Enhancing DPSGD via Per-Sample Momentum and Low-Pass Filtering
Xincheng Xu, Thilina Ranbaduge, Qing Wang, Thierry Rakotoarivelo, David Smith
TL;DR
This paper addresses the accuracy degradation of differentially private training with DPSGD by jointly reducing DP noise and clipping bias. It introduces DP-PMLF, which combines per-sample momentum for variance reduction with a post-processing linear low-pass filter to suppress high-frequency DP noise without extra privacy cost. Theoretical results establish improved convergence rates under DP and show that the low-pass filter and momentum terms reduce clipping bias and noise effects, respectively. Empirical evaluations on image and language tasks demonstrate a consistent privacy-utility improvement over state-of-the-art DPSGD variants, highlighting DP-PMLF's practical impact for private deep learning.
Abstract
Differentially Private Stochastic Gradient Descent (DPSGD) is widely used to train deep neural networks with formal privacy guarantees.
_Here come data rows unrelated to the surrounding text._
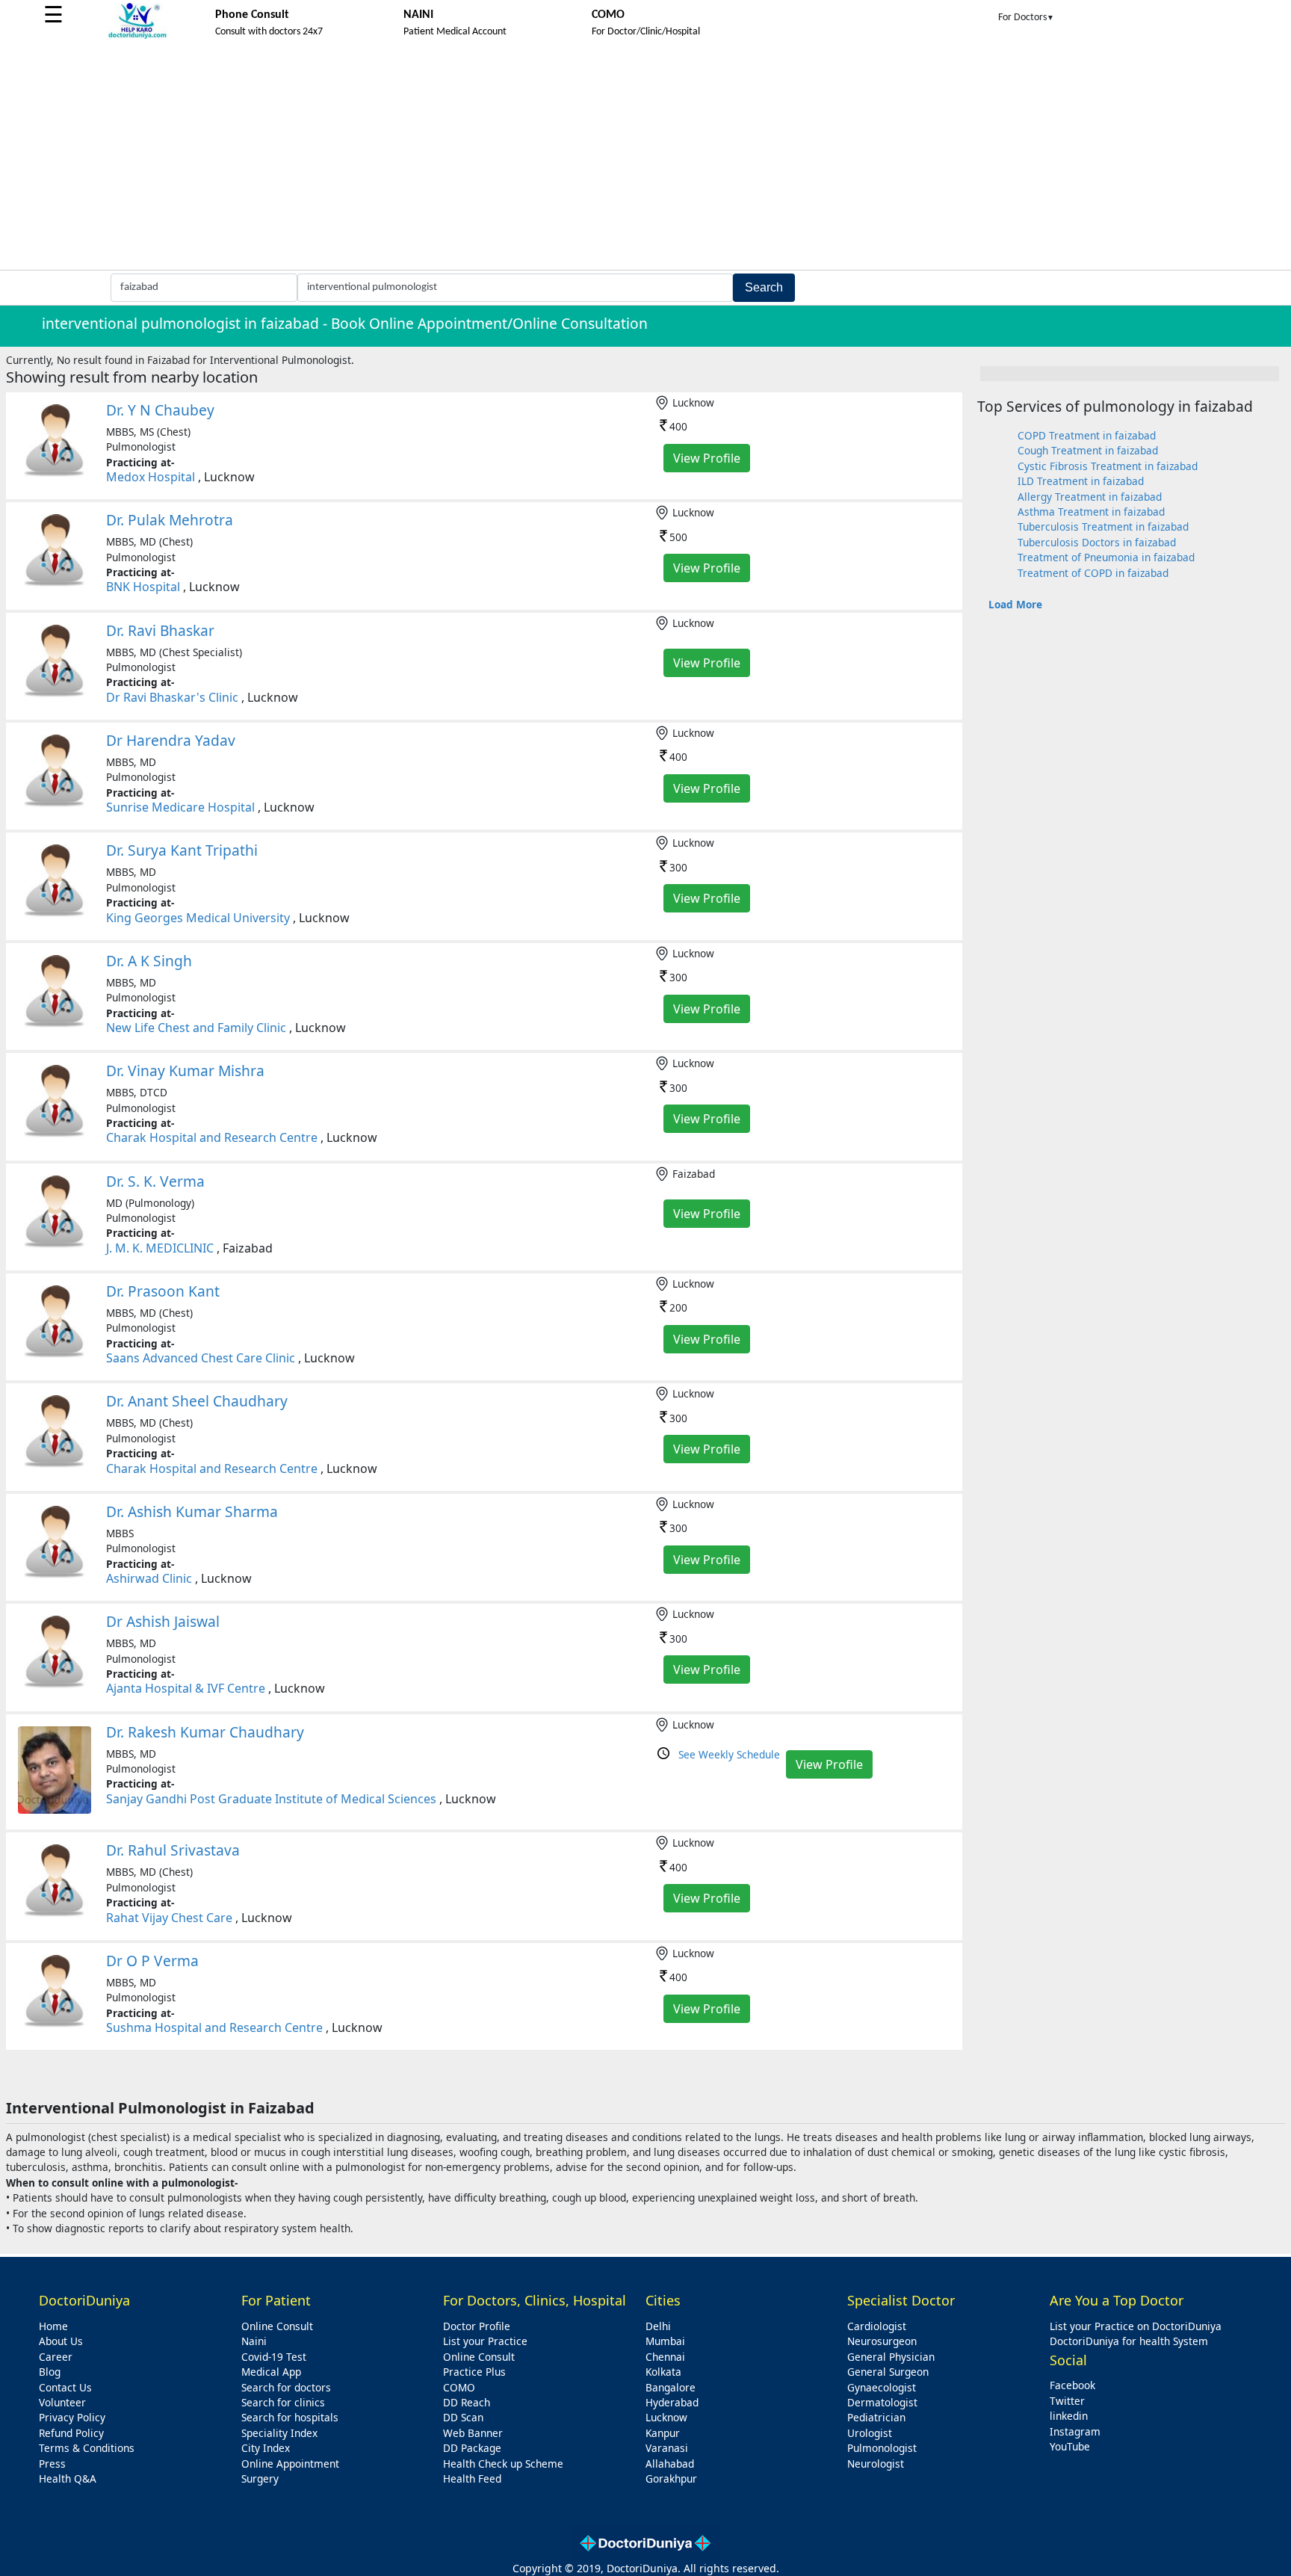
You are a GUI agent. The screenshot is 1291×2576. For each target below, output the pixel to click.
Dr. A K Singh (149, 961)
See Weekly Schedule (729, 1754)
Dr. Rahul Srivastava (173, 1850)
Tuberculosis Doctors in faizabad (1097, 542)
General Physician (891, 2357)
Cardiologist (876, 2326)
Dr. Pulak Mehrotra (169, 520)
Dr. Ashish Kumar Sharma (192, 1511)
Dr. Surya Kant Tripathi (182, 850)
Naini (254, 2341)
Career (55, 2357)
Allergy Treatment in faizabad (1090, 496)
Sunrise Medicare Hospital (180, 807)
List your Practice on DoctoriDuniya (1136, 2326)
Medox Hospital (150, 477)
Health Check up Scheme (503, 2463)
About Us (61, 2341)
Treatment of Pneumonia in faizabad (1106, 557)
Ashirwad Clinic (149, 1578)
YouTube (1070, 2446)
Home (53, 2326)
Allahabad (670, 2463)
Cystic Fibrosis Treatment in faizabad (1108, 466)
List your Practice (485, 2341)
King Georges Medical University (198, 917)
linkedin (1069, 2416)
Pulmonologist (882, 2448)
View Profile (706, 458)
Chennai (665, 2357)
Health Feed (472, 2478)
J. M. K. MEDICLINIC (160, 1248)
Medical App (271, 2372)
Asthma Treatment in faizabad (1091, 511)
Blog (50, 2372)
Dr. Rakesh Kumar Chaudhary (205, 1732)
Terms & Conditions (86, 2448)
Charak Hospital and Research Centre (212, 1137)
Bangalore (671, 2387)
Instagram (1075, 2431)
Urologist (869, 2433)
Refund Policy (71, 2433)
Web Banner (473, 2433)
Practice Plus (474, 2372)
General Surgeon (888, 2372)
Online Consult (277, 2326)
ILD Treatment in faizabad (1081, 481)
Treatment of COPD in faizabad (1093, 573)
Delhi (658, 2326)
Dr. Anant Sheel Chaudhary (197, 1401)
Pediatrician (876, 2417)
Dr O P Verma (152, 1960)
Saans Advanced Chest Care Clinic (200, 1358)
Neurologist (875, 2463)
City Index (265, 2448)
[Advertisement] (645, 157)
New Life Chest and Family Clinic (196, 1027)
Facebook (1072, 2385)
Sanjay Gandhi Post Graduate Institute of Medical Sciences (271, 1799)
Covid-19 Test (273, 2357)
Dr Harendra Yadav (170, 740)
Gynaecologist (881, 2387)
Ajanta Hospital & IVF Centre (185, 1688)
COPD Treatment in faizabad (1087, 435)
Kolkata (663, 2372)
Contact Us (65, 2387)
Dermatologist (882, 2402)
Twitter (1067, 2401)
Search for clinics (283, 2402)
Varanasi (667, 2448)
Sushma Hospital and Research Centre (214, 2027)
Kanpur (663, 2433)
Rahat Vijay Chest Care (169, 1917)
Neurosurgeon (882, 2341)
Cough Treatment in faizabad (1088, 450)
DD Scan (463, 2417)
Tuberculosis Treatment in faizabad (1103, 526)
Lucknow (666, 2417)
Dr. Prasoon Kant (163, 1291)
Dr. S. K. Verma (155, 1181)
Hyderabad (672, 2402)
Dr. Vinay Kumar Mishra (185, 1070)
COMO (459, 2387)
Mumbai (665, 2341)
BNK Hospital (143, 586)
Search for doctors (286, 2387)
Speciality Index (279, 2433)
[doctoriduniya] (137, 36)
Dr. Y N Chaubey (160, 410)
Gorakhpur (671, 2478)
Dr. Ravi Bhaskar (160, 630)
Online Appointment (290, 2463)
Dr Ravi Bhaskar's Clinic (172, 697)
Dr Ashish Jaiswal (163, 1621)
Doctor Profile (476, 2326)
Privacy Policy (72, 2417)
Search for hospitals (289, 2417)
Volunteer (62, 2402)
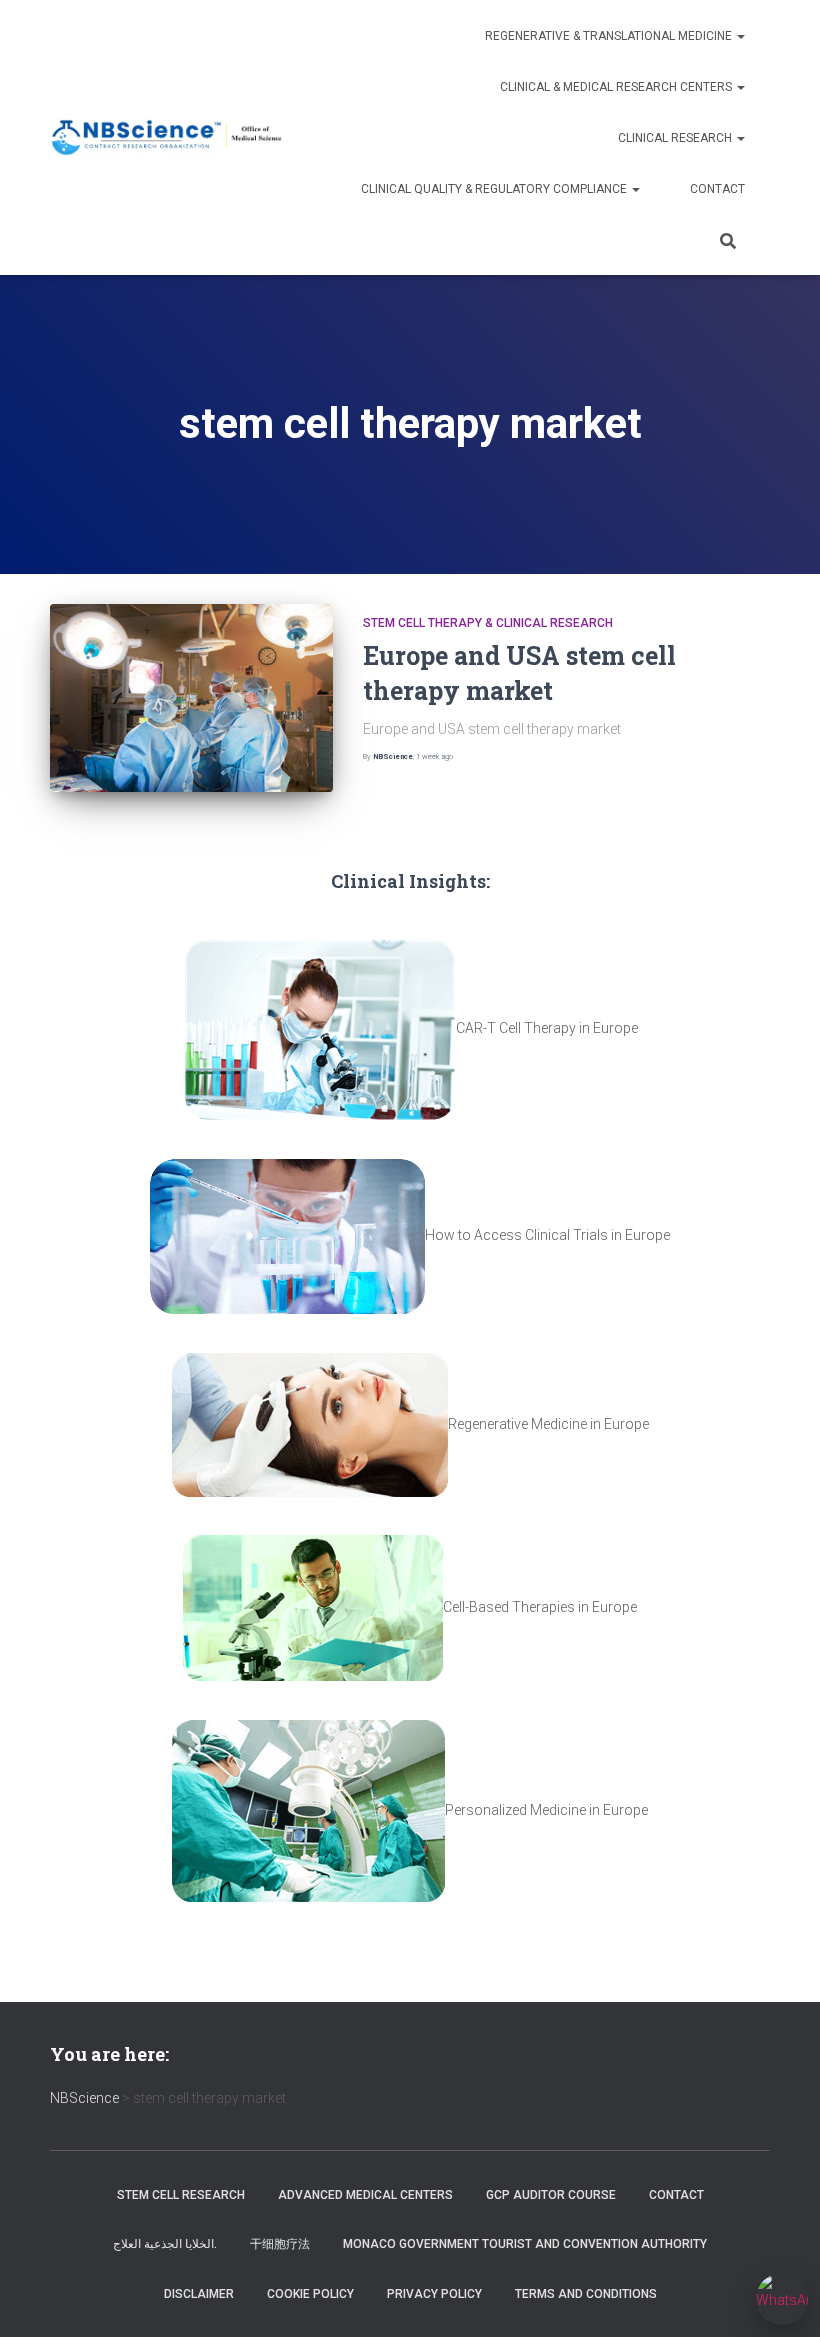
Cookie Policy (310, 2294)
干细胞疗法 (280, 2244)
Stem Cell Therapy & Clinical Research (488, 623)
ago (434, 756)
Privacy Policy (434, 2294)
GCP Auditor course (551, 2195)
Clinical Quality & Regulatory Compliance (495, 189)
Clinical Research (676, 138)
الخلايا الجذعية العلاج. (165, 2244)
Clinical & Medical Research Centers (617, 87)
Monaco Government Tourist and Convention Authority (525, 2244)
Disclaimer (199, 2294)
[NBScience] (167, 137)
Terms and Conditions (586, 2294)
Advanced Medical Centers (365, 2195)
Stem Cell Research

However, the addition of differential privacy (DP) often degrades model accuracy by introducing both noise and bias. Existing techniques typically address only one of these issues, as reducing DP noise can exacerbate clipping bias and vice-versa. In this paper, we propose a novel method, \emph{DP-PMLF}, which integrates per-sample momentum with a low-pass filtering strategy to simultaneously mitigate DP noise and clipping bias. Our approach uses per-sample momentum to smooth gradient estimates prior to clipping, thereby reducing sampling variance. It further employs a post-processing low-pass filter to attenuate high-frequency DP noise without consuming additional privacy budget. We provide a theoretical analysis demonstrating an improved convergence rate under rigorous DP guarantees, and our empirical evaluations reveal that DP-PMLF significantly enhances the privacy-utility trade-off compared to several state-of-the-art DPSGD variants.